Your task: Starting from the line that holds "Task: Open recent file 2 products.mdb", print each remaining line of the entries exactly, ending with the last.

Source records:
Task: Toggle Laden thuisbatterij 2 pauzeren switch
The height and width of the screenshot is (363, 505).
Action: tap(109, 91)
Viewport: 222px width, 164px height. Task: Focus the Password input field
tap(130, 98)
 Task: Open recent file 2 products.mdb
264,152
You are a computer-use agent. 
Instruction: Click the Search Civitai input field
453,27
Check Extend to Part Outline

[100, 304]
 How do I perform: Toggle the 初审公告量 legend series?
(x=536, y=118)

Solution:
 Task: Open recent file 2 products.mdb
264,152
You are a computer-use agent. 
Instruction: Click the Search Civitai input field
453,27
Check Extend to Part Outline

[100, 304]
 How do I perform: Toggle the 初审公告量 legend series?
(x=536, y=118)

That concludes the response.